Neuroscience Program, Wake Forest University Graduate School of Arts and Sciences, Winston-Salem, North Carolina, United States of America.
PLoS One. 2012;7(6):e37666. doi: 10.1371/journal.pone.0037666. Epub 2012 Jun 6.
A restrained honey bee can be trained to extend its proboscis in response to the pairing of an odor with a sucrose reward, a form of olfactory associative learning referred to as the proboscis extension response (PER). Although the ability of flying honey bees to respond to visual cues is well-established, associative visual learning in restrained honey bees has been challenging to demonstrate. Those few groups that have documented vision-based PER have reported that removing the antennae prior to training is a prerequisite for learning. Here we report, for a simple visual learning task, the first successful performance by restrained honey bees with intact antennae. Honey bee foragers were trained on a differential visual association task by pairing the presentation of a blue light with a sucrose reward and leaving the presentation of a green light unrewarded. A negative correlation was found between age of foragers and their performance in the visual PER task. Using the adaptations to the traditional PER task outlined here, future studies can exploit pharmacological and physiological techniques to explore the neural circuit basis of visual learning in the honey bee.

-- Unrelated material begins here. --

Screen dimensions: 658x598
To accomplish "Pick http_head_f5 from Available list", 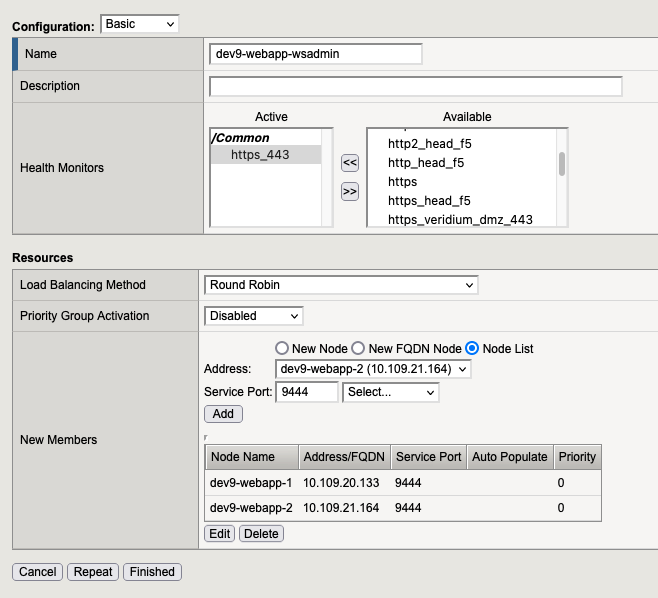I will (425, 162).

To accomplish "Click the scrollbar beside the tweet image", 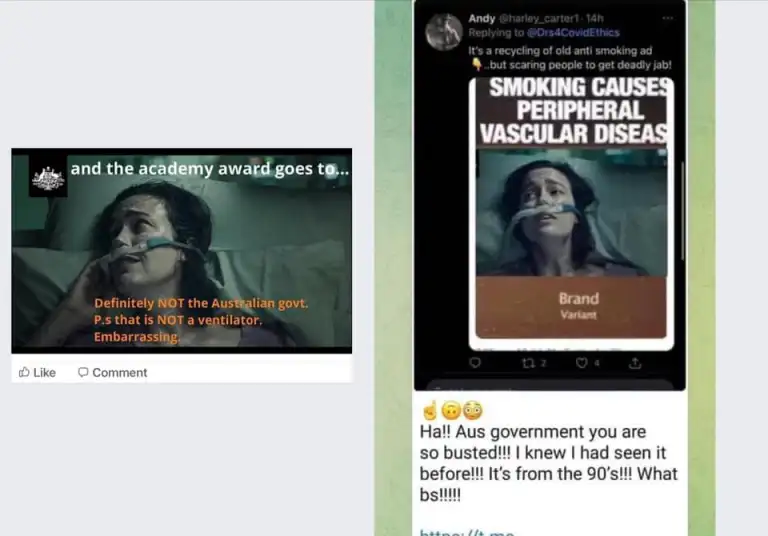I will coord(682,211).
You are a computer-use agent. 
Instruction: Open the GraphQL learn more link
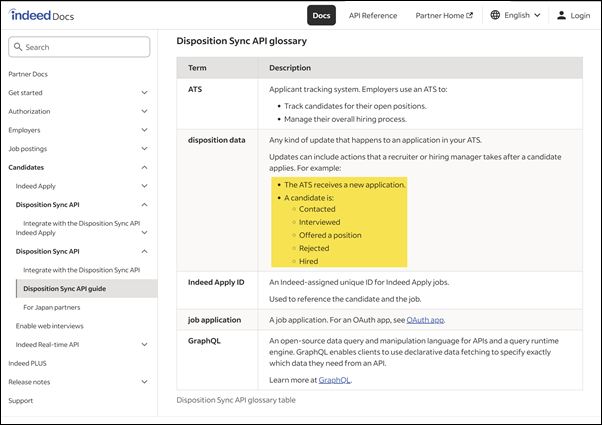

被束缚的蜜蜂可以通过将气味与蔗糖奖励配对来训练其伸出喙,这是一种被称为触角延伸反应(PER)的嗅觉联想学习形式。尽管飞行蜜蜂对视觉线索的反应能力已经得到充分证实,但在被束缚的蜜蜂中进行联想视觉学习一直具有挑战性。那些少数记录了基于视觉的 PER 的小组报告说,在训练之前去除触角是学习的先决条件。在这里,我们报告了一个简单的视觉学习任务,即第一次成功地使用完整触角的被束缚的蜜蜂完成了该任务。通过将蓝光与蔗糖奖励配对呈现,同时将绿光呈现而不给予奖励,对采集蜂进行了差异视觉关联任务的训练。我们发现采集蜂的年龄与其在视觉 PER 任务中的表现之间存在负相关。使用这里概述的对传统 PER 任务的适应性,未来的研究可以利用药理学和生理学技术来探索蜜蜂视觉学习的神经回路基础。